A comparison of housing price indexes in four of the country's most-populous urban areas: Shanghai, Beijing, Guangzhou and Shenzhen shows that Guangzhou and Shenzhen, both key port zones close to Hong Kong, have experienced the biggest relative declines since September 2006.
'Real estate prices in export-driven areas show there is no decoupling between the global crunch and the local economy,' said Samson Chan, deputy managing director of Stanley & Partners Investment Management Co., a Shanghai-based property consulting company.
'Many manufacturers and developers, who geared up a few years ago, are struggling to find customers and financing,' he added. It is in the Pearl River Delta in the south near Hong Kong which is most affected.
Among manufacturers in the Pearl River Delta, there are more private companies relative to state-owned enterprises than in cities such as Shanghai and Beijing and it is the private developers who are having a tougher time getting funding.
The latest data from the National Development and Reform Commission shows that property prices in China rose 3.5% in September from a year earlier, the slowest pace in at least three years, as declining economic growth and a slumping stock market deterred homebuyers.

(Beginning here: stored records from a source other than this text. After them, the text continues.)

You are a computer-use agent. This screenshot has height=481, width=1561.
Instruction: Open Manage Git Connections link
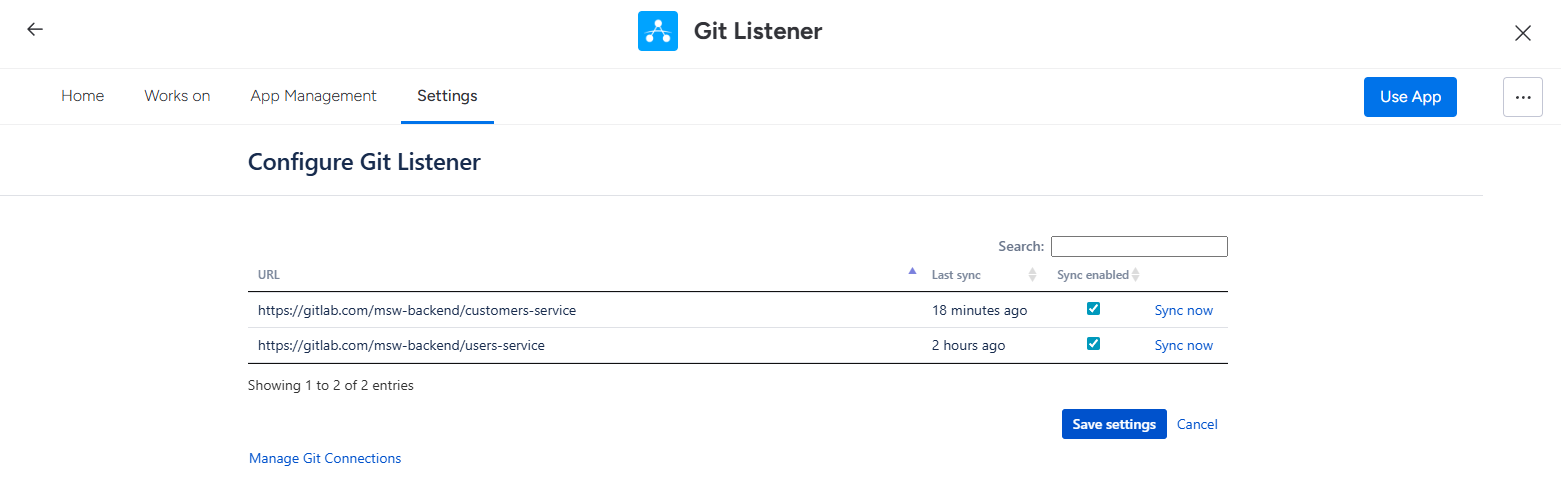pos(325,458)
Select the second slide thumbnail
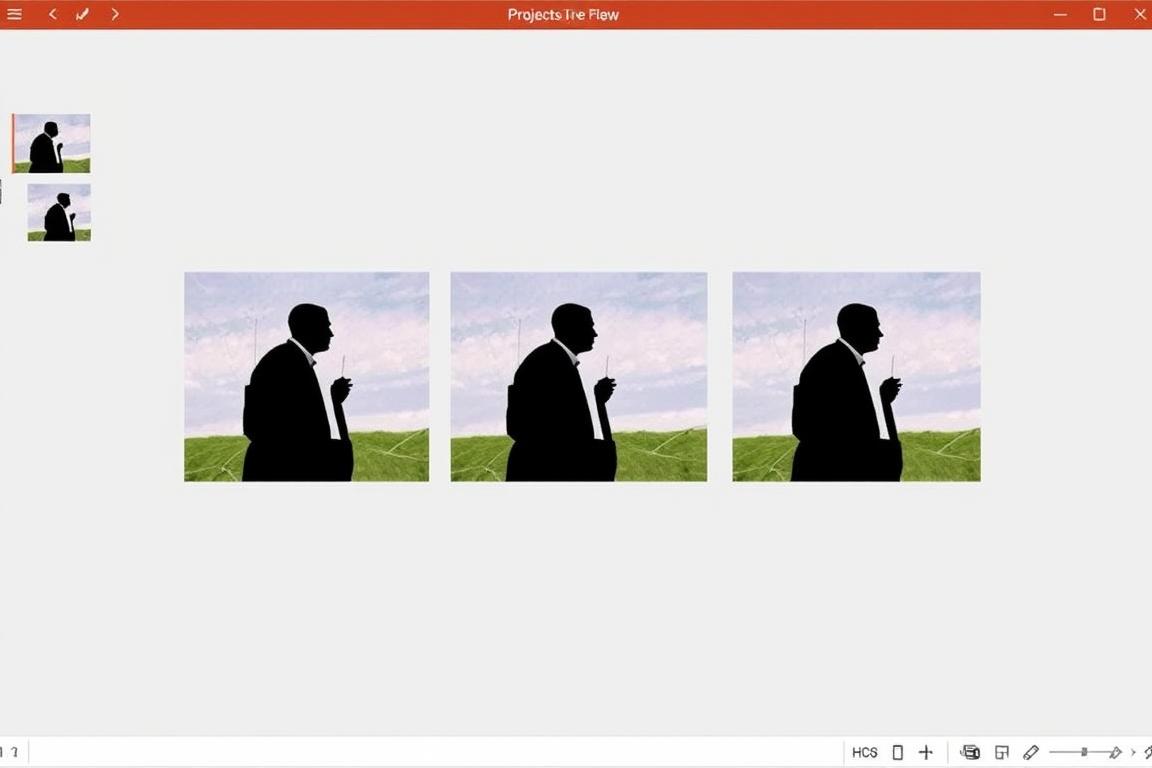This screenshot has width=1152, height=768. (x=58, y=211)
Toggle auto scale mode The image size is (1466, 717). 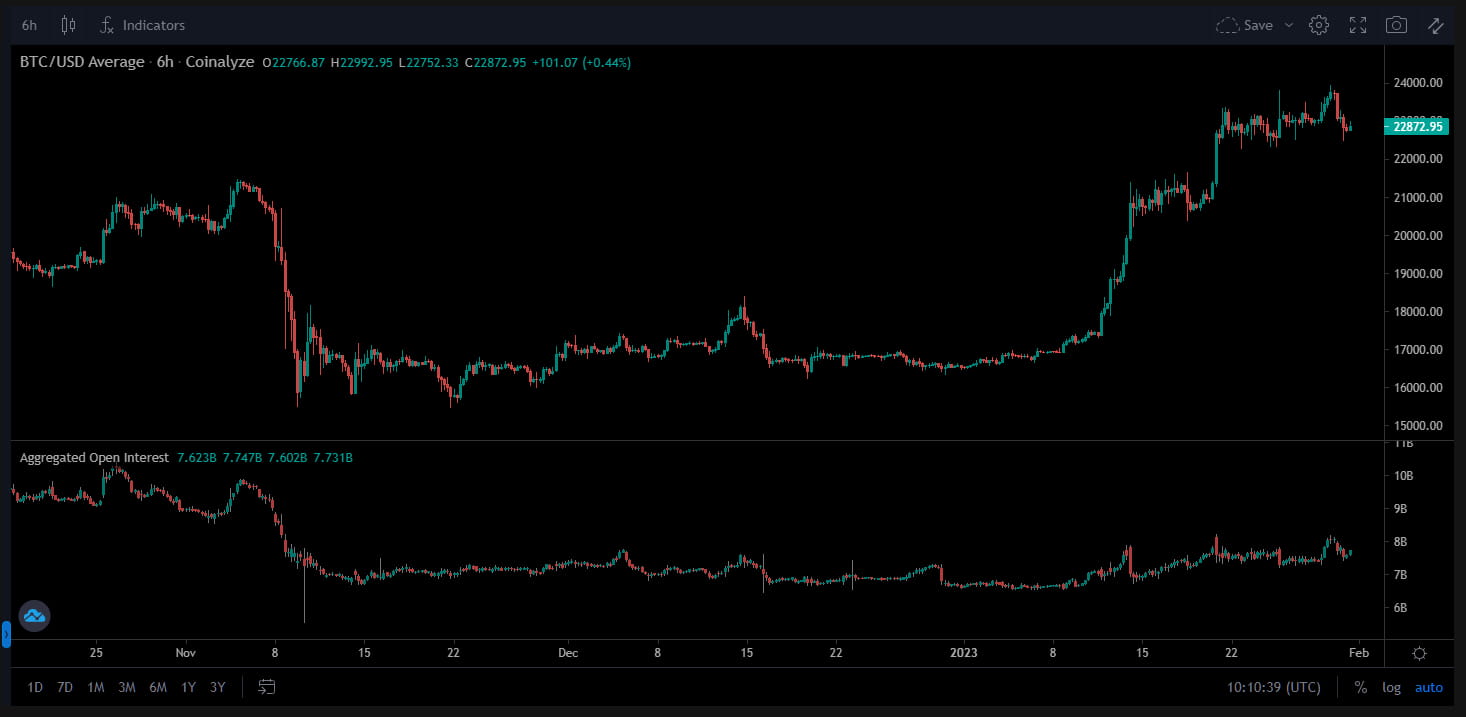pyautogui.click(x=1428, y=687)
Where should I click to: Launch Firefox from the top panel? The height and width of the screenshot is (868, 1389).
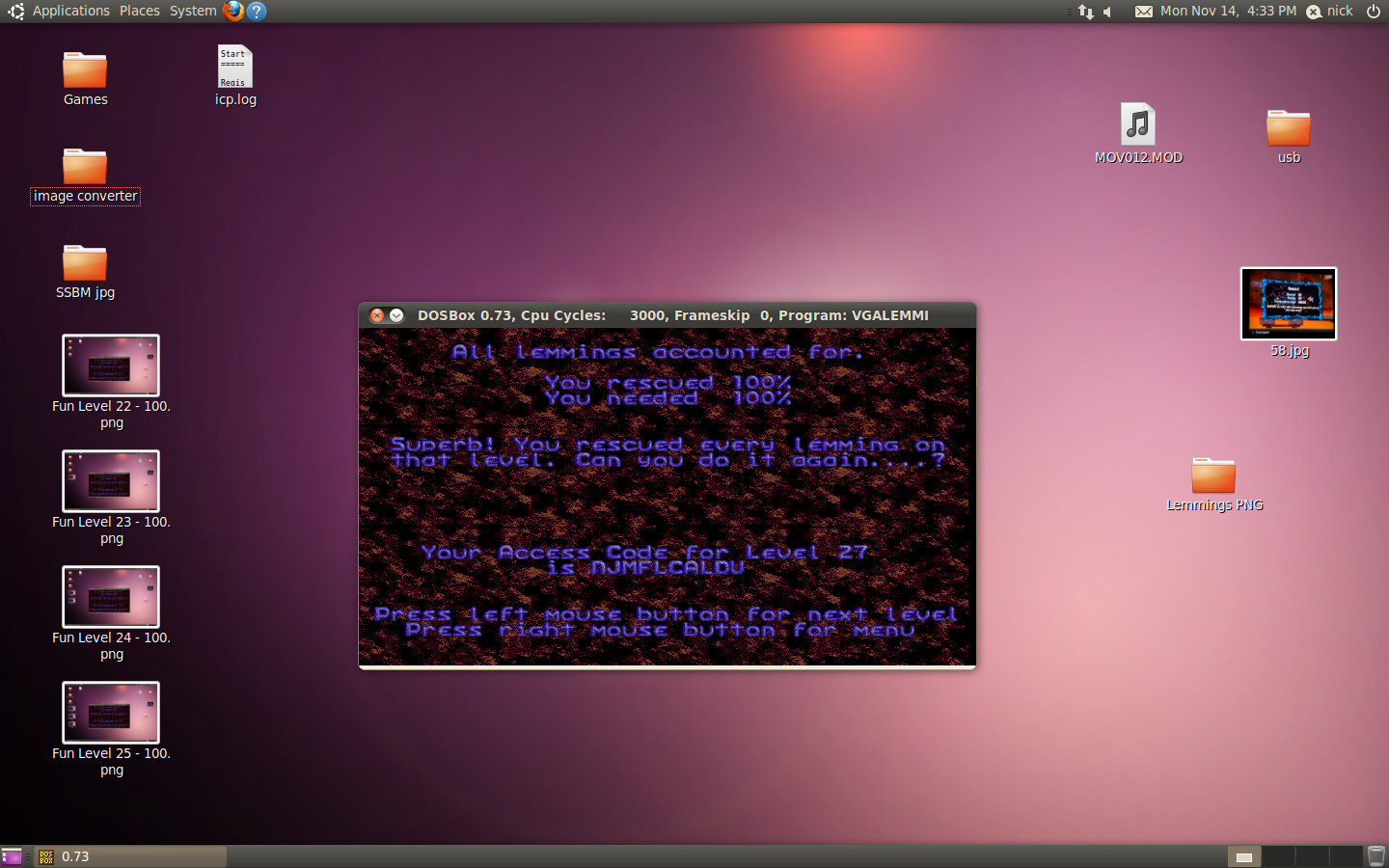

New home prices fell 5.2% in Guangzhou and 10.8% in nearby Shenzhen, the biggest decline nationwide, the government data shows.
This month Credit Suisse Group revised its 2009 property price forecast for China, saying it expects declines of 15% in Guangzhou, Shenzhen, Chengdu and Beijing and 10% in other major cities.
Mortgage-rate cuts and fee reductions last month by the government to boost demand is not making much difference, its analysts said in a report.